I wrote this script to run on both Linux and Mac. This is significantly complicated by Apple's weird history with OpenSSL (not entirely Apple's fault as OpenSSL is a complex mess). Up until fairly recently (it changed in the last three or four months), OS X included the spectacularly old version 0.9.8 of OpenSSL. This was ... not very useful, as there are a number of things it couldn't do. So most of us who have to use openssl instead do brew install openssl@1.1. But because there's already an existing OS X binary, brew doesn't link their openssl binary onto your path so you have to go through various machinations to use it. A very recent version of OS X (10.14.5? I'm not entirely sure when it changed) now includes the LibreSSL openssl binary. This is an improvement, but this new binary doesn't support TLS 1.3 ... I get the frustrations with OpenSSL, but that's a huge lack in the LibreSSL binary. So my script insists on an OpenSSL binary, and a version of at least 1.1 (1.0.x doesn't support TLS 1.3).

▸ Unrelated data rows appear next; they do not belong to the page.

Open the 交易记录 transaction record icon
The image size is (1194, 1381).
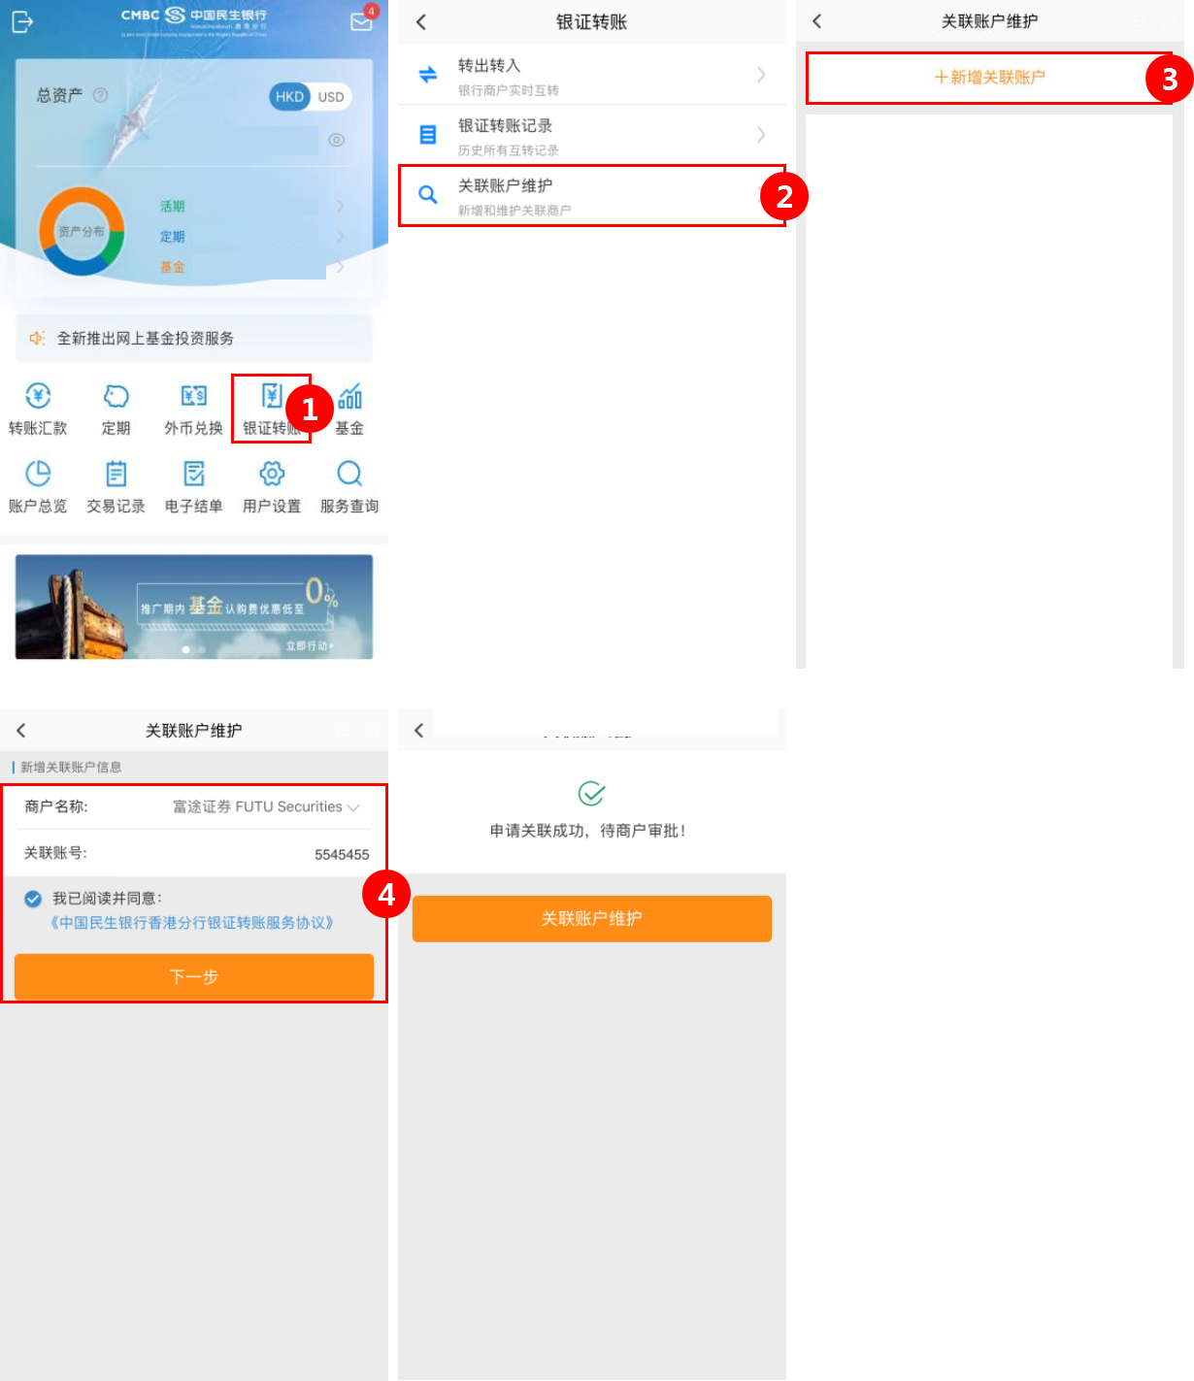tap(116, 474)
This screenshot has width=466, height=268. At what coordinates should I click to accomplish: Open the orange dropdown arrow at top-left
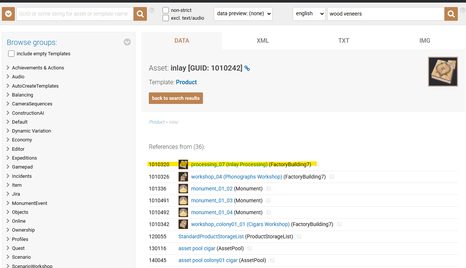tap(8, 14)
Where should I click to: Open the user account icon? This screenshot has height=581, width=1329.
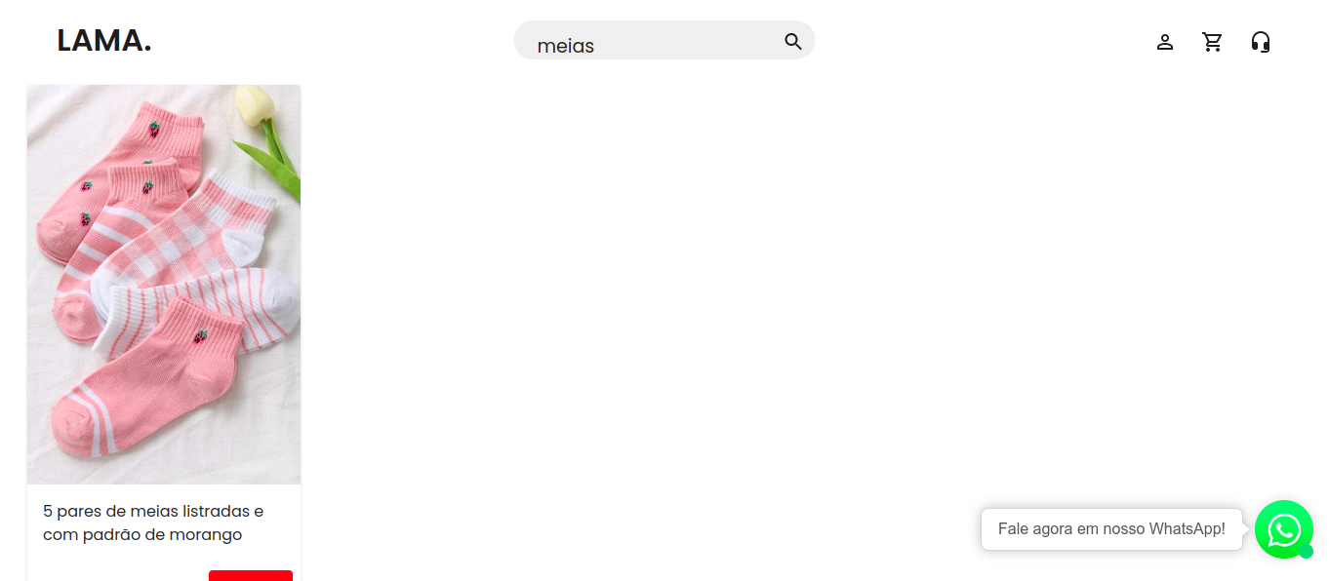[1164, 42]
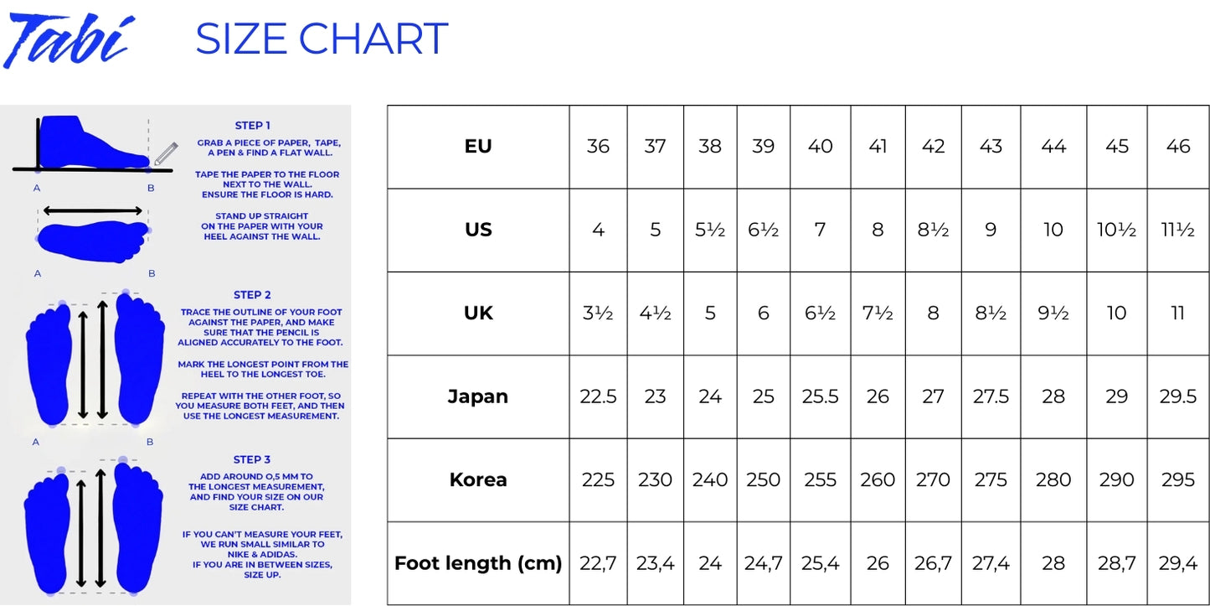
Task: Click the SIZE CHART heading
Action: point(322,39)
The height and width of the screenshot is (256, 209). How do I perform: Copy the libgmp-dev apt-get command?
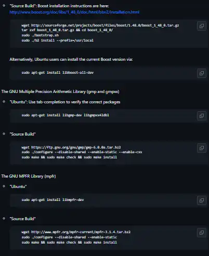coord(202,116)
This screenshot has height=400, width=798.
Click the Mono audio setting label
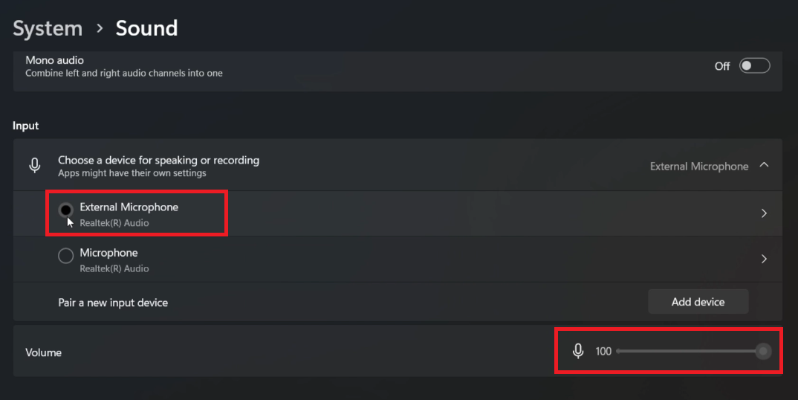[54, 59]
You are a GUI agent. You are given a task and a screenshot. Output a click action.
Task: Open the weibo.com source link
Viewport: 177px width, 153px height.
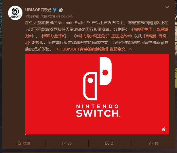[64, 16]
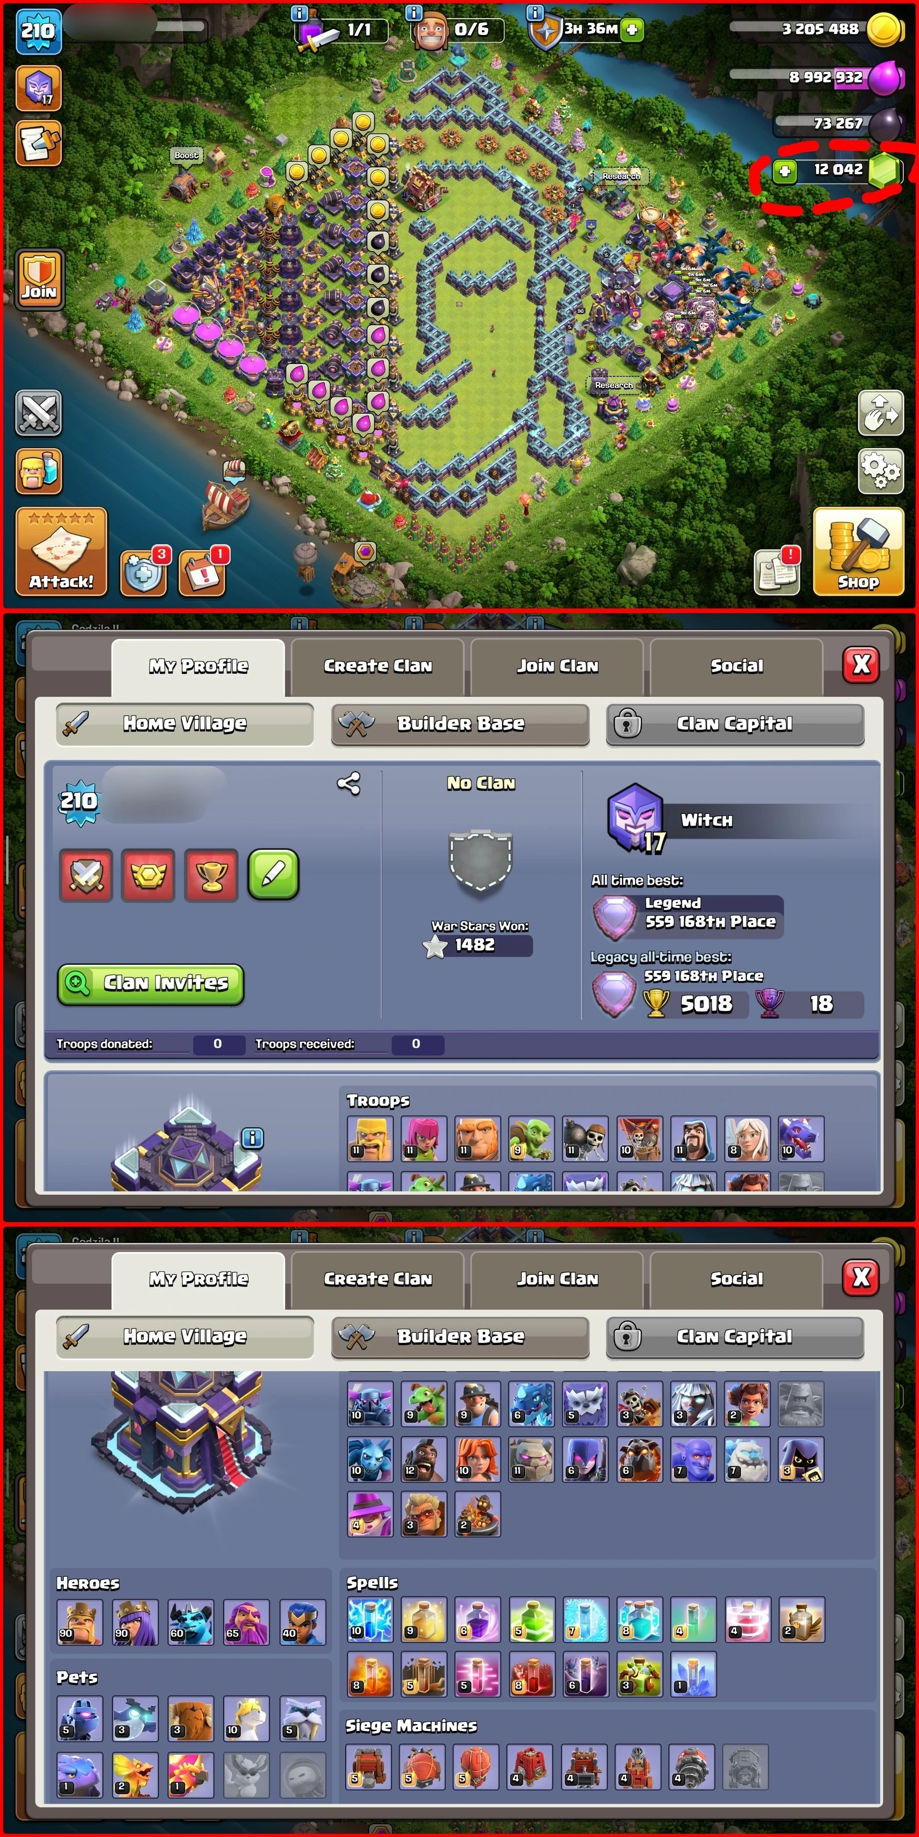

After the OpenSSL version check, it's probably best to start reading the script from the "Process the command line" section. We use getopts to parse the command line and then proceed only if the provided host name is considered valid. This is tested by the ishostnamevalid() function using dig +short host.name to see if an IP address is returned - if it is, the host name is good.

The next step is to grab the output of the openssl s_client ... command for the host name. The output is large and technically complex, and includes a lot more information than I want. It even includes the TLS protocol used, but since we want to determine all the TLS protocols available, I didn't use that information from this source.

The expiry_date() function uses some text mangling to pull the wanted date. The days_to_expiry() function uses the date command (different versions on Mac or Linux, so annoying) to convert the expiry date of the certificate into seconds since the Unix Epoch (that's a huge subject by itself, but once you understand it - as stupid as it initially seems - it's often the best way to handle dates on a Unix system). Then we convert the date NOW to Unix Epoch time, get the difference between the two, and convert those seconds back into a number of days until the certificate expires.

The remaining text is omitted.